As the Prime Minister looked around her Cabinet table, knowing the level of disruption that had already occurred in her relatively short tenure, her instinct should have been only to make changes where absolutely necessary.
Instead, the need to be seen to be strong has overridden the need to deliver effective government. Three of the big ministries, where much of domestic social policy is delivered, are seeing changes of minister for no apparent reason other than satisfying internal political expediency. It is ironic that, once again, a decision intended to strengthen government only appears to have weakened it.
And what exactly are we to make of the Department for Communities and Local Government suddenly becoming a Ministry and adding Housing to the title? Does the minister really need to see the word Housing on a brass name plate at the front door each morning to remind him that he already has that responsibility? We’re promised further announcements that will re-enforce this new focus on housing (where have we heard that before?) but the move smacks more of “Cesar: The new name for Mr Dog”, than it does FDR’s New Deal.

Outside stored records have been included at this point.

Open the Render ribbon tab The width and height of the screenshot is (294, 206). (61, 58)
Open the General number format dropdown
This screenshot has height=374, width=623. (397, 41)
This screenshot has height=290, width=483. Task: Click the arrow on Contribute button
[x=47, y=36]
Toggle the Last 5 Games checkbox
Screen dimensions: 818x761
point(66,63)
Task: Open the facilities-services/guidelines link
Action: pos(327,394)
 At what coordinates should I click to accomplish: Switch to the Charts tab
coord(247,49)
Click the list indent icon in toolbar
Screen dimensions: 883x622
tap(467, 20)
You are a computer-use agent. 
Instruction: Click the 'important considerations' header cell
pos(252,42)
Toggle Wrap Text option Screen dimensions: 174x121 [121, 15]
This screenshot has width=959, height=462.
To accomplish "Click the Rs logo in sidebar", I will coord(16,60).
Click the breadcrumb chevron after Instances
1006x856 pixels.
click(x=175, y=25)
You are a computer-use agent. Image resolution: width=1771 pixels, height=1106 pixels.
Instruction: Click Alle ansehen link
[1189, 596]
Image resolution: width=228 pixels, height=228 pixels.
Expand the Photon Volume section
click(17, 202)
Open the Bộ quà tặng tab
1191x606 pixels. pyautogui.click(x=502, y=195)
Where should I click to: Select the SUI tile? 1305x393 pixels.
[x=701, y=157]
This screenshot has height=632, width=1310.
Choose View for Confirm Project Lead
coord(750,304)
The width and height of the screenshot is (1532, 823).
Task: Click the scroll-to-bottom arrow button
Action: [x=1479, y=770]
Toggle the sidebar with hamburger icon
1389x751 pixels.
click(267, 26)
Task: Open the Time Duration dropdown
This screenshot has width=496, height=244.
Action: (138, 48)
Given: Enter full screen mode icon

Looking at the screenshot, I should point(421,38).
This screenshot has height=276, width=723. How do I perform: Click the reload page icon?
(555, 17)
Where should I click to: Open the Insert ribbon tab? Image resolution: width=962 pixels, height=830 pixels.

The primary focus of government should be delivering life-changing policies for the good of the citizens that elect it. There is no shortage of policy challenges that need urgently to be addressed. Instead we have blue passports, Brexit stamps and unnecessary changes of political leadership that hinder rather than enhance the ability of government to work effectively. William Hague this morning advised May’s new ministers to be radical, as they only have two years at best to do the job. Wise words indeed from the former Foreign Secretary – but is that really any way to run a country?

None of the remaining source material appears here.